[EXERCISE] A verbatim reproduction of the lines below, from the line containing "Website by (728, 2557)" through the line containing "Water Treatment (798, 51)", both ends included, is the whole required output.

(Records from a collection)
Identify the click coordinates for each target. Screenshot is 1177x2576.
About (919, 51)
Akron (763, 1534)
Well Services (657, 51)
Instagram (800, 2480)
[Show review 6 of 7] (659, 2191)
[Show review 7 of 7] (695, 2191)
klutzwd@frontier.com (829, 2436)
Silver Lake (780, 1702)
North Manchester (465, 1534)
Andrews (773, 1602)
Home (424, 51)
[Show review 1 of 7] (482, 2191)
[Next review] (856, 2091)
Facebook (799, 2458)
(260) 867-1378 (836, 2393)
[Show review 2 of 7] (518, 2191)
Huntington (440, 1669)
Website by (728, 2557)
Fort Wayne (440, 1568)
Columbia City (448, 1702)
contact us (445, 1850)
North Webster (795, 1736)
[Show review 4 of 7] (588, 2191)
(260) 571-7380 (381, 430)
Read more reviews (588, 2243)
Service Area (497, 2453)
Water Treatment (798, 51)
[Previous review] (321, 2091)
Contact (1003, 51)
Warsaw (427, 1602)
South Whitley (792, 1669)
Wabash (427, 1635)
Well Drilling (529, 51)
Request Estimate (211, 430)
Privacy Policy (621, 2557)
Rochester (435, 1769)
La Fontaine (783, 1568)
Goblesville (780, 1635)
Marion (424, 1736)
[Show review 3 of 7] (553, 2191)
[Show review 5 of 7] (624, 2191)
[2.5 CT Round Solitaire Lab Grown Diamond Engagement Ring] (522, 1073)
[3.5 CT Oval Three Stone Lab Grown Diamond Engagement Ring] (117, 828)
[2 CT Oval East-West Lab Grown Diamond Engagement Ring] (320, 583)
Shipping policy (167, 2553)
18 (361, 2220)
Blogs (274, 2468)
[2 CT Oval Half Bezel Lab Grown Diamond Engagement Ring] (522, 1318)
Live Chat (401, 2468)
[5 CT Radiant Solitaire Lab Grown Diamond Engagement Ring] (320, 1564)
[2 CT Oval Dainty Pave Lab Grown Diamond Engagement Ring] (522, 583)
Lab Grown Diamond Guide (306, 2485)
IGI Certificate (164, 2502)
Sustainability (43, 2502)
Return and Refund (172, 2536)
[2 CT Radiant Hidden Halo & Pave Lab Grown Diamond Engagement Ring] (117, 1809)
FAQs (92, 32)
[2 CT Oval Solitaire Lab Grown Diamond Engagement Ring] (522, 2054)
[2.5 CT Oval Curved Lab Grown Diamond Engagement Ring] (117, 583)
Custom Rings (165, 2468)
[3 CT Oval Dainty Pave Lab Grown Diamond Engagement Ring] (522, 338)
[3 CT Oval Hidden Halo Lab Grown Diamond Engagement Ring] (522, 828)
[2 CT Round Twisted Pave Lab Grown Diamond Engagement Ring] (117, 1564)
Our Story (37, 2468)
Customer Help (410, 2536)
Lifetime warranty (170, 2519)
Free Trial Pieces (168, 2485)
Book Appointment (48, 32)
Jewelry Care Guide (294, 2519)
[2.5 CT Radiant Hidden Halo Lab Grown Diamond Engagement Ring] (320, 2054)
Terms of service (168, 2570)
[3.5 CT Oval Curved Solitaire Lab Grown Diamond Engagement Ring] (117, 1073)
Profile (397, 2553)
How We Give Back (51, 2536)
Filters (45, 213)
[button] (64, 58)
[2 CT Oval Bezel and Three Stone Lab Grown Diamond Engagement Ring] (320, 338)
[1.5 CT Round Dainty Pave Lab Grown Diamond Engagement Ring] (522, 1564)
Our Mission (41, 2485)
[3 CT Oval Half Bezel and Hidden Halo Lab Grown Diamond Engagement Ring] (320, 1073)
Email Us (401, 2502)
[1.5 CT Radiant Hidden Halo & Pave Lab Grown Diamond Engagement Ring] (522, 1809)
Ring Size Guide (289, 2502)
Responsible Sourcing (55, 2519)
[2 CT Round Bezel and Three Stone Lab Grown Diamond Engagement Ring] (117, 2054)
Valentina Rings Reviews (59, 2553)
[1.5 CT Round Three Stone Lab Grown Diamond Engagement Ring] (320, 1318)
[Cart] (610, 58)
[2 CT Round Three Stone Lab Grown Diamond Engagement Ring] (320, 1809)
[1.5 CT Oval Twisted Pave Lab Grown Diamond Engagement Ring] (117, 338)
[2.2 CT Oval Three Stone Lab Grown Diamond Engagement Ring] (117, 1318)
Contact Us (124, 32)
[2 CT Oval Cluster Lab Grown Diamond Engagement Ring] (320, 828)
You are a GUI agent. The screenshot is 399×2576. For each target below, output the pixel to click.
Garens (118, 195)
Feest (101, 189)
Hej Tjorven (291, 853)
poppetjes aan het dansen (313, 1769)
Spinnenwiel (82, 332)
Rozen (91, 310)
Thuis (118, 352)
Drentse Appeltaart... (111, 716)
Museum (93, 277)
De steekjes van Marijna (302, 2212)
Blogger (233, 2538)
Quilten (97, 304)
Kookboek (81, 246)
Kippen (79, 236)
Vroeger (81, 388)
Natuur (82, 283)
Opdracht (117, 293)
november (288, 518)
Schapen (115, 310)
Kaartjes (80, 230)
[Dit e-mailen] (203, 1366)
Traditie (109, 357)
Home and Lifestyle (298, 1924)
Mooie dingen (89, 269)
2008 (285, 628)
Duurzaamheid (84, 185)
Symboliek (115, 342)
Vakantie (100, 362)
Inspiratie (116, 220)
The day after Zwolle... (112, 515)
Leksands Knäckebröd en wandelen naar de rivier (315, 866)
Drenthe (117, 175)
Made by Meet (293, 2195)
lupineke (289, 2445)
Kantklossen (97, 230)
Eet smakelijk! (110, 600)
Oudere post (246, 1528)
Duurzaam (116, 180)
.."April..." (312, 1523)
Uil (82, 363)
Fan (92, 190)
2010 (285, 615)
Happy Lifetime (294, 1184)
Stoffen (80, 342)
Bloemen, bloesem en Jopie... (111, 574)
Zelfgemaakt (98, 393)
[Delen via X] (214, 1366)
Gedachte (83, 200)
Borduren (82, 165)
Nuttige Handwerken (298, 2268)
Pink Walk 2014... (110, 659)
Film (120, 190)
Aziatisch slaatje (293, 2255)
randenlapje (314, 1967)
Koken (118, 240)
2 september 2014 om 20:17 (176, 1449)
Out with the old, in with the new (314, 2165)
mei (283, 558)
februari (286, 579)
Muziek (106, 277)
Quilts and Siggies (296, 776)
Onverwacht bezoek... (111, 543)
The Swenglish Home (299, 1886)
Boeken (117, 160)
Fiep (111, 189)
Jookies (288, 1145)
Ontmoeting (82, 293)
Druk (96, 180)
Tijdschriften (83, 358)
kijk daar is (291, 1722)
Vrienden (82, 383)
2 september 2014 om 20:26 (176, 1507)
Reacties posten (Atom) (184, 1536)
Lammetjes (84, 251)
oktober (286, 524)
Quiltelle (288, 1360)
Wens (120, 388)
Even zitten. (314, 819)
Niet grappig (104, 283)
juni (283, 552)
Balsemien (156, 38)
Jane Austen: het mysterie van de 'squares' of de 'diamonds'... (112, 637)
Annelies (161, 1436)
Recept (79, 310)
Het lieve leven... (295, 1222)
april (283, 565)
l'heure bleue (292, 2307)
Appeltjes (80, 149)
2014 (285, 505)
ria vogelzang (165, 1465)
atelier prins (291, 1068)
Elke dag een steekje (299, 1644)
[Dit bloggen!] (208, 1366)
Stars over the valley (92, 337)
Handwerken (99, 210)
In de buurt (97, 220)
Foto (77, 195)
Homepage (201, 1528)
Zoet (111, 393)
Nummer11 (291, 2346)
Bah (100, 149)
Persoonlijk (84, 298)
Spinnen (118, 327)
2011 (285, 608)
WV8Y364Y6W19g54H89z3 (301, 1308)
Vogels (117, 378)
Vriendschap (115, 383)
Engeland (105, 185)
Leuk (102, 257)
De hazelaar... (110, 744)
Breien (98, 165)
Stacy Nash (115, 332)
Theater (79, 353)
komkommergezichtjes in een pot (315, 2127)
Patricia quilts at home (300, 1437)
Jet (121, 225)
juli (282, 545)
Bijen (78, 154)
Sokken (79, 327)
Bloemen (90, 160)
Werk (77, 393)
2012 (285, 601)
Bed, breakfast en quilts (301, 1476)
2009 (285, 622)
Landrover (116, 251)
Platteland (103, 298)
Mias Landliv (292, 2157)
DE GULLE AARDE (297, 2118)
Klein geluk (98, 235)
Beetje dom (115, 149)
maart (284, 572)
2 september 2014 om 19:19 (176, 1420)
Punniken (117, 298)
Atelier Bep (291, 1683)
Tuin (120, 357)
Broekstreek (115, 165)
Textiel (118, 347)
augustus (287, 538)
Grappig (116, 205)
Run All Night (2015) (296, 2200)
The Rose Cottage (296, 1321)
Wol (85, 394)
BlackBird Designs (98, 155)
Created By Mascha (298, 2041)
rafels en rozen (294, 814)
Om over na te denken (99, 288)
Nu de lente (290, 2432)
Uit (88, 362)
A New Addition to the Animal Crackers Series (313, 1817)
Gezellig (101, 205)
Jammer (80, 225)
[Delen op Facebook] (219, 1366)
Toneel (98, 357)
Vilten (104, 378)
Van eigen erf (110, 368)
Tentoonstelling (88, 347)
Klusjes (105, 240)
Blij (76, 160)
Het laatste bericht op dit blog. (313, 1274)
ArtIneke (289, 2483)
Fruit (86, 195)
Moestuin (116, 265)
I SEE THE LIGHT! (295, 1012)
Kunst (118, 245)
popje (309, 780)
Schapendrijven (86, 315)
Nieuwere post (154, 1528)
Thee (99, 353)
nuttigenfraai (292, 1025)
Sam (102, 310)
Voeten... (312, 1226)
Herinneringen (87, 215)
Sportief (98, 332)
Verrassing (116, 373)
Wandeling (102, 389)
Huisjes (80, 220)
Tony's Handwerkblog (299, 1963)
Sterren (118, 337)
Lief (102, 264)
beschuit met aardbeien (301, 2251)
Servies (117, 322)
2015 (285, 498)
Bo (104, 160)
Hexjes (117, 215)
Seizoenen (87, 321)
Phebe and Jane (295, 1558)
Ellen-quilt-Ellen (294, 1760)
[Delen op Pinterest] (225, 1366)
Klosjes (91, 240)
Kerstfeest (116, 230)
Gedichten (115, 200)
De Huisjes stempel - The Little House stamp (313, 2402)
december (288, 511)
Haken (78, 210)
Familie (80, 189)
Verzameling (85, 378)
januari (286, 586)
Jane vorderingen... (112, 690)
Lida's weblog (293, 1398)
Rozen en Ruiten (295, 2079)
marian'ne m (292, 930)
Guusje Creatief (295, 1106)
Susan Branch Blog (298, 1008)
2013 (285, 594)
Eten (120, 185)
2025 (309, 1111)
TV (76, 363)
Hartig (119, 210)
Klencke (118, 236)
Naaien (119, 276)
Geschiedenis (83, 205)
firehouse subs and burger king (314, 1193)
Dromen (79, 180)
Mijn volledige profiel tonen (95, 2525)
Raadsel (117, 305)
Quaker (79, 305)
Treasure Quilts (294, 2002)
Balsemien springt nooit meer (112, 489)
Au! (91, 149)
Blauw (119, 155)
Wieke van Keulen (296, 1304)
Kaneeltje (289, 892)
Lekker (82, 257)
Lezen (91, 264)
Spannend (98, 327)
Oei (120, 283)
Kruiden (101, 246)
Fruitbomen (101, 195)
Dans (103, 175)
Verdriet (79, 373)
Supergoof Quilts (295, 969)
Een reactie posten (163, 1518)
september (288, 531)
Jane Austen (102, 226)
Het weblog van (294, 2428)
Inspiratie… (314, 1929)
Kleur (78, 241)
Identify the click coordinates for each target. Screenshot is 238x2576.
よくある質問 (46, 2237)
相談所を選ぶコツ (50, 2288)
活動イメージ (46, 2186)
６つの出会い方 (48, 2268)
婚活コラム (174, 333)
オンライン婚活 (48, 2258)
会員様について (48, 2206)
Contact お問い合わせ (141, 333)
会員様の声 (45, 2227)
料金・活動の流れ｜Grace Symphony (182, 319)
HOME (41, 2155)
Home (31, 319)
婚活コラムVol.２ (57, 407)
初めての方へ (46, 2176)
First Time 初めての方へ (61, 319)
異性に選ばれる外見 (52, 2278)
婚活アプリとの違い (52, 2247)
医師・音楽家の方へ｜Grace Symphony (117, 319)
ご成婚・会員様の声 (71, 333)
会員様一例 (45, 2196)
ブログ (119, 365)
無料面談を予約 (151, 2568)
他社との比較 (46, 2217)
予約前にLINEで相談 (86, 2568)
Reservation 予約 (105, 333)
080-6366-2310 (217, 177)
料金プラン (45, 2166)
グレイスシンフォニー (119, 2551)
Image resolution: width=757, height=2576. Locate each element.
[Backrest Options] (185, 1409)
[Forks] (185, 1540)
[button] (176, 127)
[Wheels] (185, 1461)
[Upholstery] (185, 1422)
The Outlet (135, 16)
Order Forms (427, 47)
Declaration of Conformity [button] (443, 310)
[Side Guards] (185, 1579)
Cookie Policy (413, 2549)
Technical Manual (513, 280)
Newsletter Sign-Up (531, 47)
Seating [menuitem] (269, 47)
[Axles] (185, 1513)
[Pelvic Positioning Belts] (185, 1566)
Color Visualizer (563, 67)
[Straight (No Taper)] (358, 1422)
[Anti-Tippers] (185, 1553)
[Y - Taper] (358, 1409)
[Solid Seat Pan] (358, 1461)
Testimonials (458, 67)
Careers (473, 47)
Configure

[RESPONSE TO THE TASK]
Website by (728, 2557)
Fort Wayne (440, 1568)
Columbia City (448, 1702)
contact us (445, 1850)
North Webster (795, 1736)
[Show review 4 of 7] (588, 2191)
(260) 571-7380 (381, 430)
Read more reviews (588, 2243)
Service Area (497, 2453)
Water Treatment (798, 51)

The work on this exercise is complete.